▶ Data for this exercise:

--

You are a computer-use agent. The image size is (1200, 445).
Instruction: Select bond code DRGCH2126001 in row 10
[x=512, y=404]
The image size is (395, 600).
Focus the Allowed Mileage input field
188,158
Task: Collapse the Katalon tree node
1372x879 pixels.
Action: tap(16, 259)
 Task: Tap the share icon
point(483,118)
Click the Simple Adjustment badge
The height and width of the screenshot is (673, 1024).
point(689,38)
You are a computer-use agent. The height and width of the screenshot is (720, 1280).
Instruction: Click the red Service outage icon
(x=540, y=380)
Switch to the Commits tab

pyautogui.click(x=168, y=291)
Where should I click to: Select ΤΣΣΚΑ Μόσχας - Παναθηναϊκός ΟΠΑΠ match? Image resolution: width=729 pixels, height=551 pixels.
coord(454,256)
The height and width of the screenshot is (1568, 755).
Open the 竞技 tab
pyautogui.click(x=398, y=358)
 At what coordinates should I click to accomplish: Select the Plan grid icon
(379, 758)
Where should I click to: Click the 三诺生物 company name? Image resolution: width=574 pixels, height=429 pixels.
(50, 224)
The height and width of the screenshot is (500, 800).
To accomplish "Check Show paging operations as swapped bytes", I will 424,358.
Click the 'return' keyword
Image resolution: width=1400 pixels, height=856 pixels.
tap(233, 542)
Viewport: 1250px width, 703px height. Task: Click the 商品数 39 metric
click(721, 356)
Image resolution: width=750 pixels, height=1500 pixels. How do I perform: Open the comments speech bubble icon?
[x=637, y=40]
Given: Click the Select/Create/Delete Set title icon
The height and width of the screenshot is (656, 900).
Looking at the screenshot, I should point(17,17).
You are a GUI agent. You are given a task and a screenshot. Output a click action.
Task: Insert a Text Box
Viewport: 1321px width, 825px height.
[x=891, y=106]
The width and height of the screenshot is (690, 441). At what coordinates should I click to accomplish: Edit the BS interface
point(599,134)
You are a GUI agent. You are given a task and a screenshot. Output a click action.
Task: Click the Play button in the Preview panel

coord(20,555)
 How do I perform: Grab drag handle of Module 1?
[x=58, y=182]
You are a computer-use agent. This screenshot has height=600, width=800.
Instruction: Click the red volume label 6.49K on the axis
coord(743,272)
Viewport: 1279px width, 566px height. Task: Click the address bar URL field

--

▶ About this task:
What lines in the data above contain the word "computer"? Copy them all.

▶ Task response:
You are a computer-use agent. The image size is (1200, 445).
You are a computer-use agent. The height and width of the screenshot is (720, 1280).
You are a computer-use agent. This screenshot has height=600, width=800.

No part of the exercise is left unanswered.